Although it’s much less common now, the music world has always been filled with performers who have ‘Anglicized’ their birth names, and a lot of those artists have been featured here. I won’t even try to list them all, but one large grouping was explored in an earlier post, the Quintessential Italian Crooner.
Some of those who change their names seem to leave their culture far behind, but others continue to embrace it and weave it into the fabric of their performing lives. One who always respected his heritage — and returned to it in a big way later in his career — was crooner Andy Russell, who was born in East LA as Andrés Rabago Pérez.

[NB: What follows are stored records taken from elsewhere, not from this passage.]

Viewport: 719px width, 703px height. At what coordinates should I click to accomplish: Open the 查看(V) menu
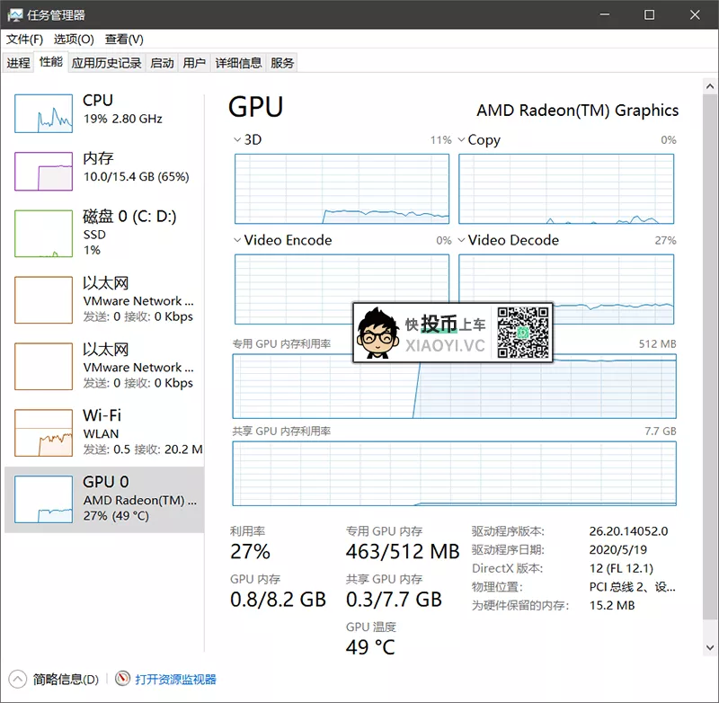click(x=124, y=40)
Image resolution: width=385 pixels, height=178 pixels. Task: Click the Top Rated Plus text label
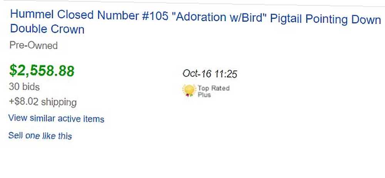click(x=214, y=91)
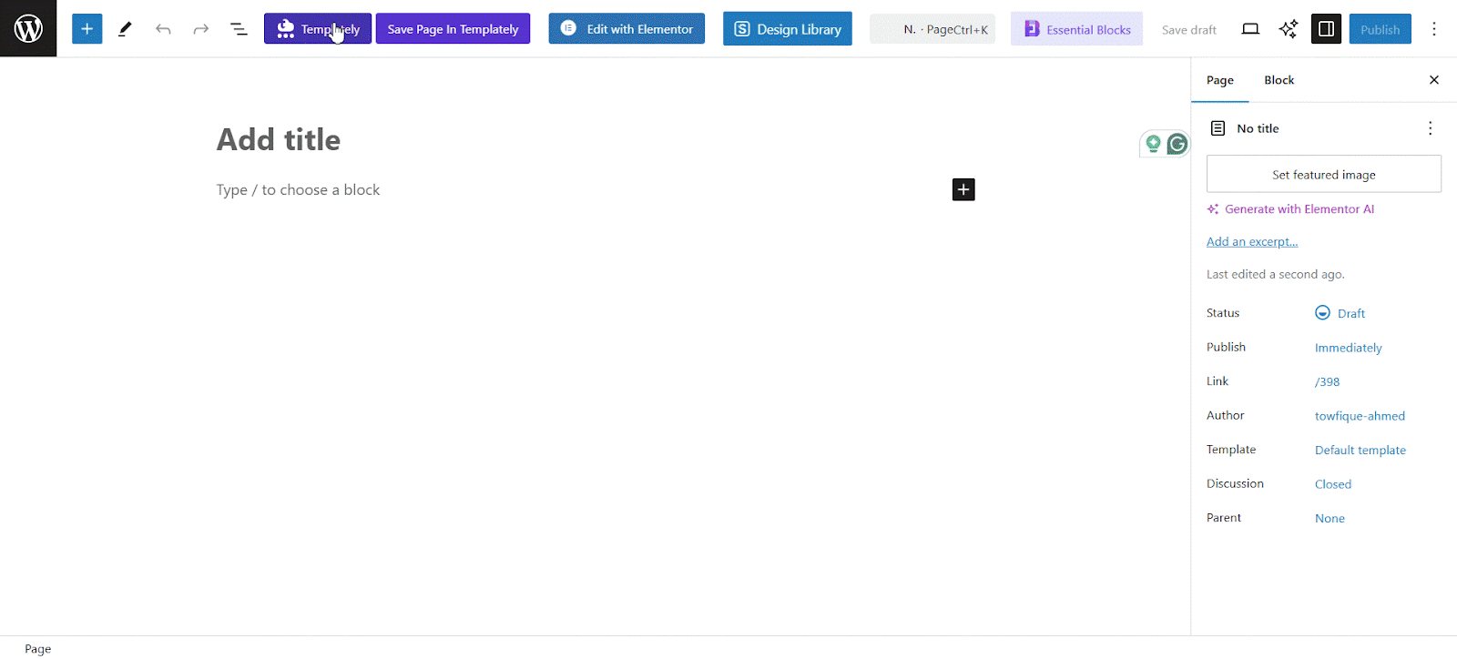The height and width of the screenshot is (659, 1457).
Task: Open page actions menu beside No title
Action: click(1431, 128)
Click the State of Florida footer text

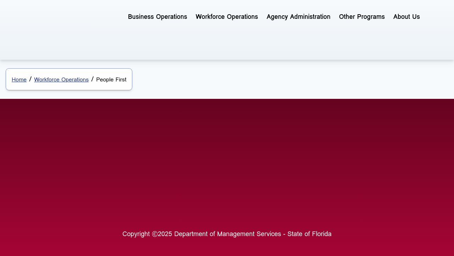coord(309,234)
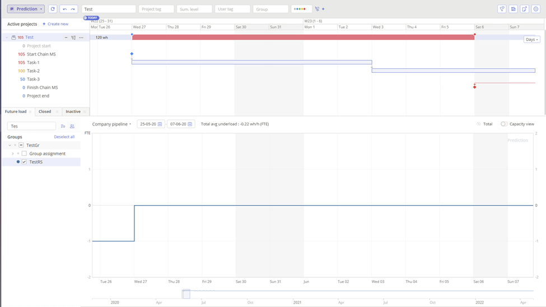
Task: Open the settings gear icon
Action: 535,9
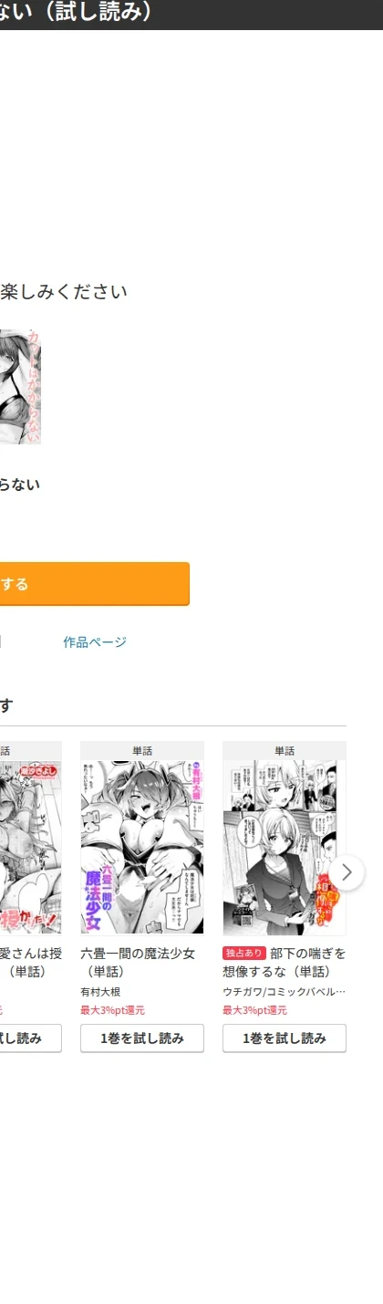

Still a teenager in the late 1930s, young Andrés began gaining experience in local bands as both a drummer and a vocalist. Over the next few years he gradually moved his way up until he was working for big name bandleaders like Alvino Rey, and he began to be featured more and more as a singer. By now known as Andy Russell, he soon found himself appearing regularly on radio and also hitting the recording studio, eventually producing his first hit, 1944’s “Besame Mucho.”
The success of that record would be eclipsed by his next hit, “Amor,” which would become his signature song as he continued to be a popular crooner in the post-war years, even occasionally showing up in movies. Included among his best-selling records were songs like “I Can’t Begin to Tell You,” “Laughing on the Outside,” and “Pretending.”
Russell’s popularity continued into the early 1950s and he even made TV appearances from time to time, but career momentum began to slow. He decided to rededicate himself to the music of his heritage and entertaining his many Latin fans. Moving first to Mexico and later to Argentina, he enjoyed success for many years, even hosting his own TV program for a while. In later years, he would also spend time back in the states, eventually dying in Arizona in 1992.